Take, for example, how students evaluate courses and instructors. Once a cumbersome, paper-laden process where compiling responses was outsourced, Kurth implemented EvaluationKIT—software costing less than the existing process. It’s also far more efficient for assessing and reporting feedback. Out went the snail mail, in came a system that reports within a day and allows wider sharing of the data throughout the university.
In the same vein, Kurth directed ODU’s launch of a pilot hybrid classroom program merging online and in-class learning in 2019, using Brightspace, a learning management software platform developed by D2L (formerly Desire2Learn). It worked so well the pilot program was soon expanded to over 30 classrooms, she says.
With Brightspace, the software was in place when the campus closed, but Kurth and her team still scrambled to find laptops and other equipment to loan to professors, instructors and some students. As big a concern was ensuring there was enough bandwidth and file storage to hold recorded lectures that students can access at their convenience.
“There was a sense of urgency,” she recalls. “Everyone has to be capable of being up and working. Fortunately, we already had multifactor authentication to alleviate security concerns and the added VPN licenses we needed were not too costly.”
Use it well
With the spring semester complete, Kurth and ODU looked to the fall semester.
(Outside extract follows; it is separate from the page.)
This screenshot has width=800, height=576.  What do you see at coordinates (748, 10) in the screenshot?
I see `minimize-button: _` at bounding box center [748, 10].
Again dipping into the capabilities of what’s on hand, she trained faculty and staff on Microsoft Teams to make fuller use of its video meetings while relying on the Microsoft 365 Bookings app to organize meetings and schedule staggered times for students to move back on campus.
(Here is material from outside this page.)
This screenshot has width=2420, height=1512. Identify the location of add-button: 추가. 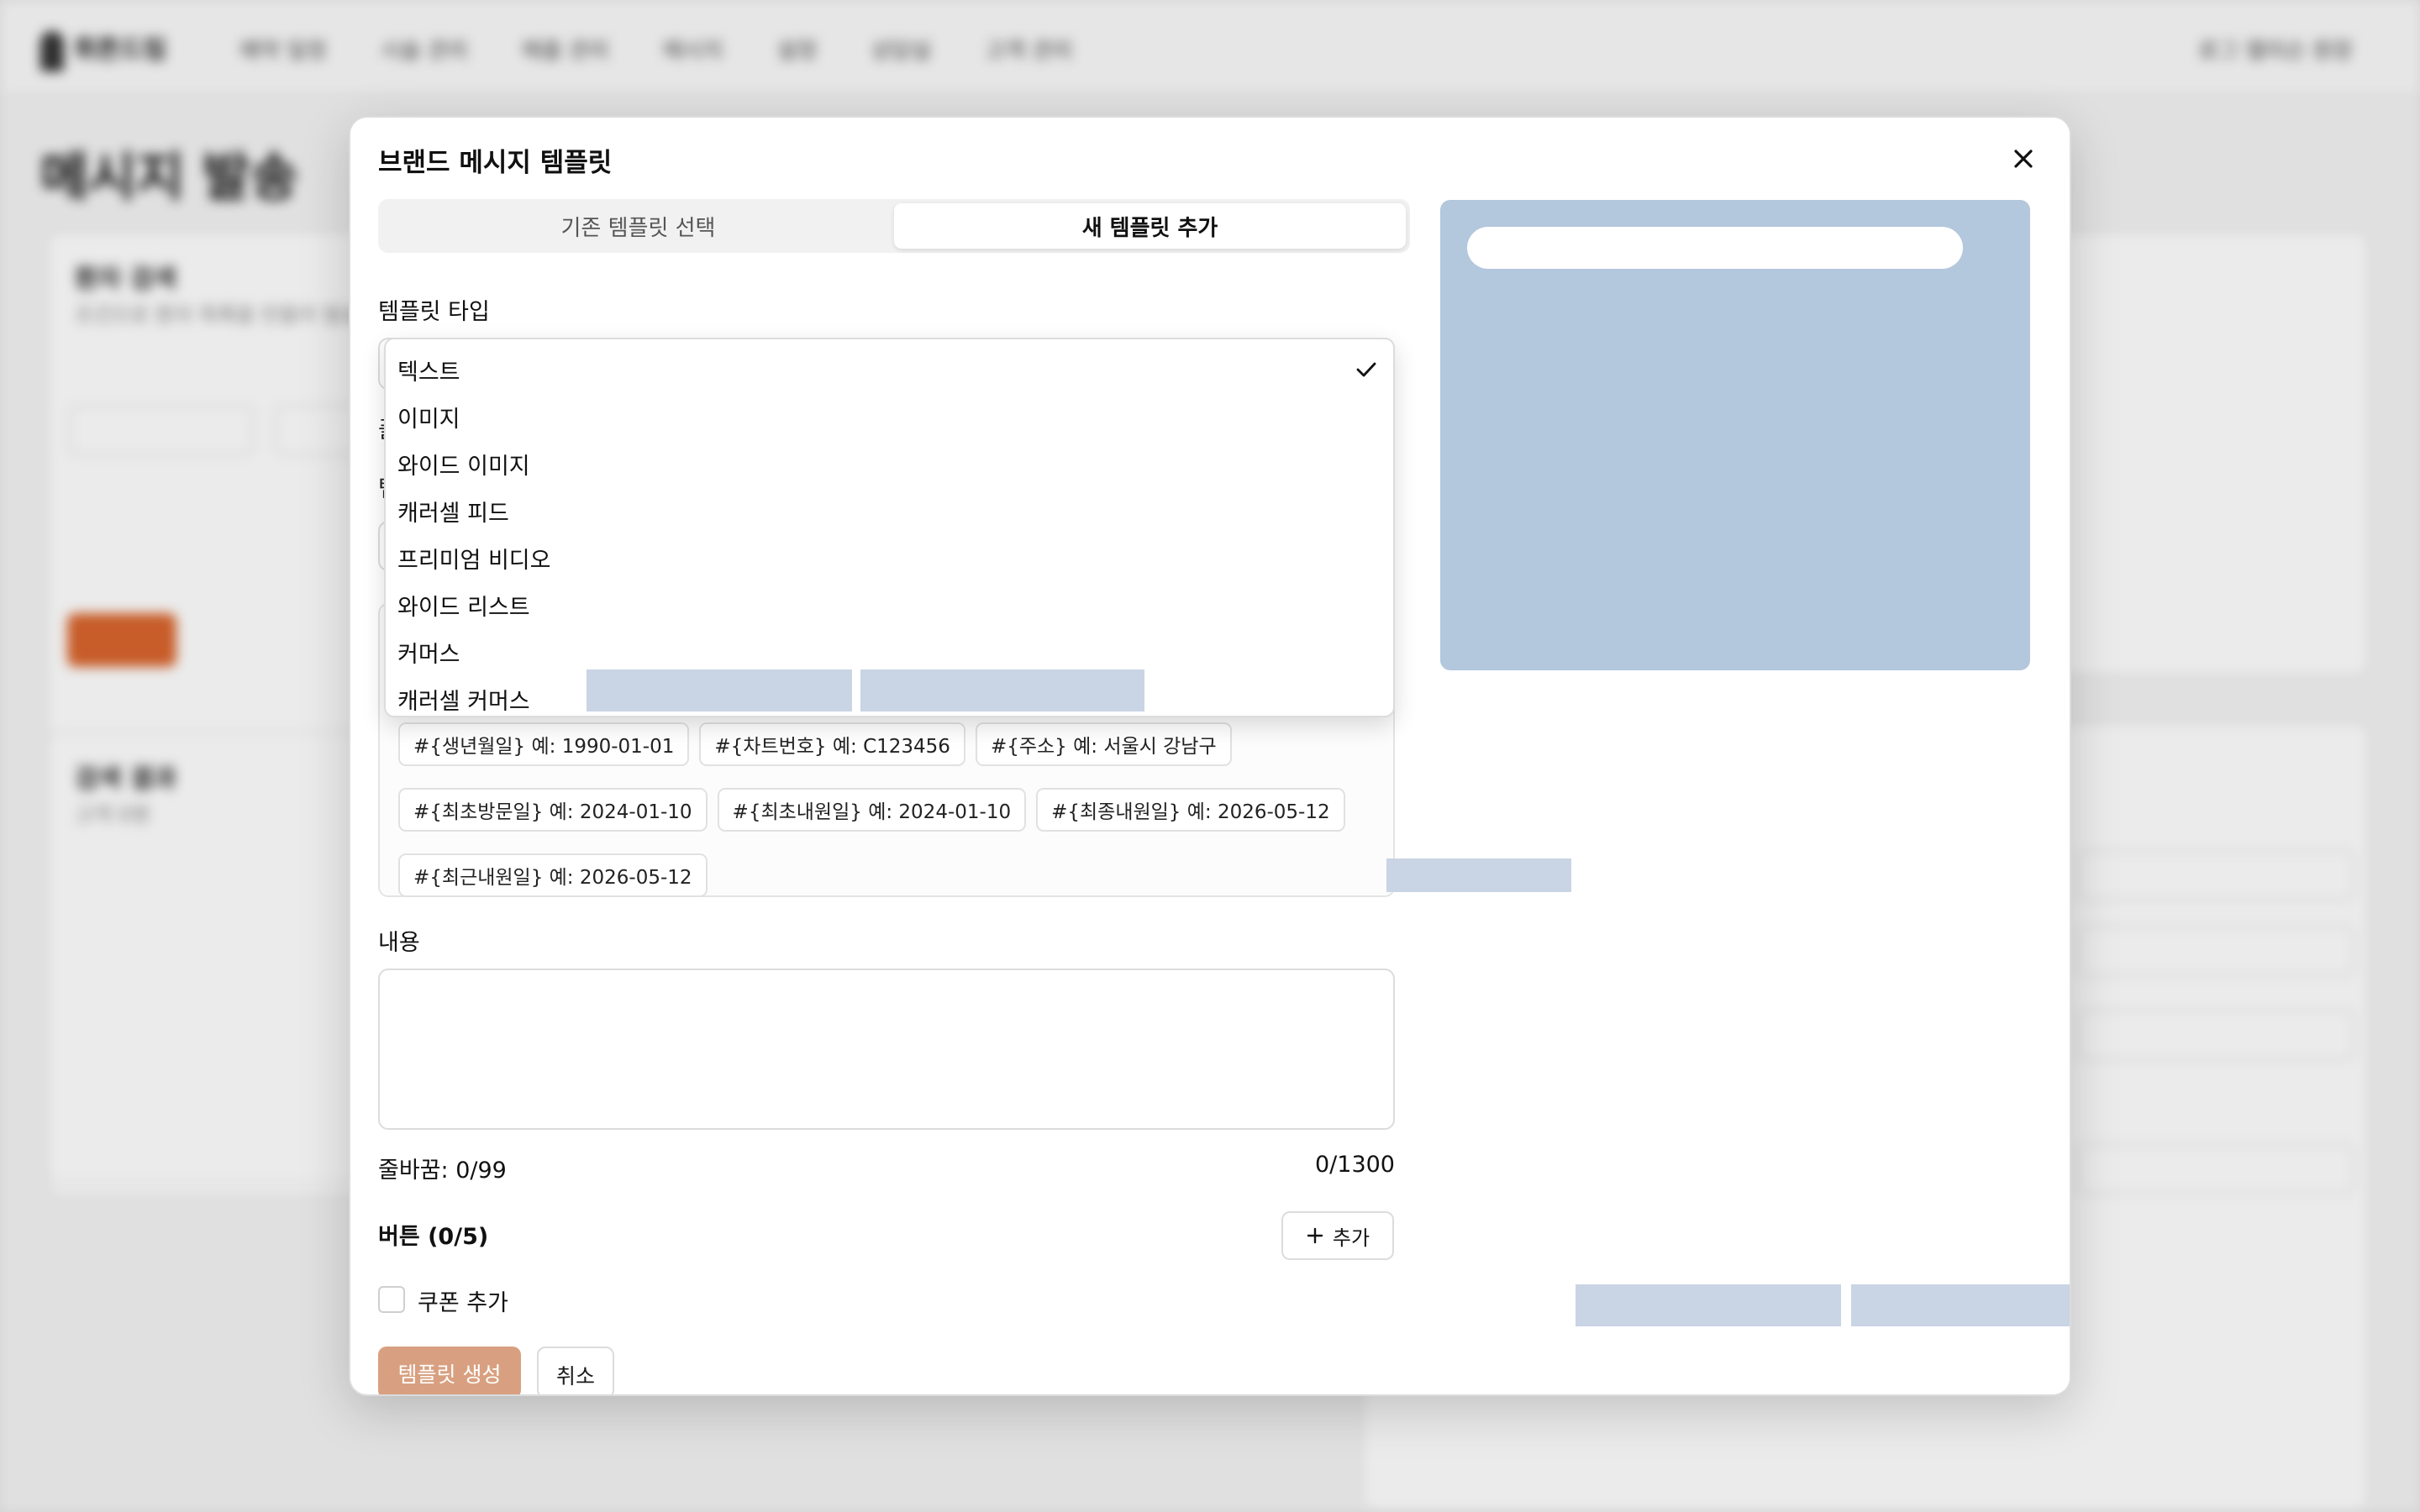
(1338, 1236).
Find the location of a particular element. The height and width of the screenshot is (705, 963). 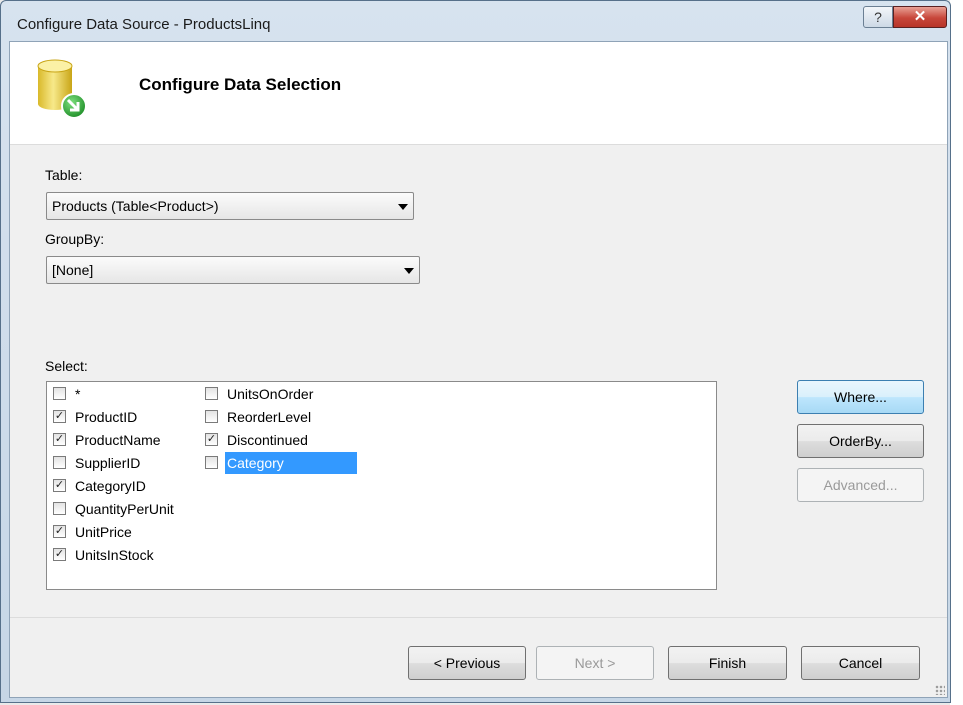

“Here are some great tools we had and have been paying for and now we’re using them,” Kurth says. “However, we’re still monitoring things closely and keeping track of bandwidth, and there’s ongoing training for a deeper knowledge of the tools and also to be prepared for classes going fully remote.”
In some instances, she has had to look outside the university for help.
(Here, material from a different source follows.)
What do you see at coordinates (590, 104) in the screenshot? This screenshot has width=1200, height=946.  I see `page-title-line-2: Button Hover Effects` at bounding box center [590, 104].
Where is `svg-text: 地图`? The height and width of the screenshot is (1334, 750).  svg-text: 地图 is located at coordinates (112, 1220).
“I’ve had a partnership for more than 10 years with the higher education technology services provider Ferrilli,” Kurth says. “They’re great people who do quality work and they really know the business of higher education and technology.”
A key addition Ferrilli made allows students to list emergency contact information in one place that can be accessed by all Ohio Dominican staff, she says.
“Christine and Ohio Dominican University are excellent partners to Ferrilli,” says Ferrilli Executive Vice President Kelly Sinacola. “Together, we have been able to solve complicated problems with the right technology to get the right results. I admire Christine’s forward thinking and creativity.”
It adds up
No matter how resourceful or attuned to making the best use of technology Kurth is, a career in IT was not in the equation for her after she graduated from Capital University with a bachelor’s degree in math in 1991.
“I hated computers. I went to college to be a math teacher,” she recalls with a laugh. But a programming class was a required course, and Kurth enjoyed it so much that computer science became her second major.
After graduation, she worked at Cardington High school and Bexley Middle School in Ohio, teaching math and computer science for eight years before shifting to consulting as a programmer/analyst with HMB Information System Developers in Columbus, Ohio, in 1998.
In 2001, she returned to her alma mater as a programmer and analyst, staying five years before joining nearby Franklin University as director of university information systems in 2006. In April 2016, Kurth became CIO at Ohio Dominican.
Though she had planned on a teaching career when in college, and followed those aspirations immediately after graduation, IT work is what she’s come to love.
“I really like problem-solving, so coding resonated with me,” Kurth says. “Being able to write that code and streamline it was also fun. But what I enjoy most about technology is using it to make people more efficient in their own jobs.”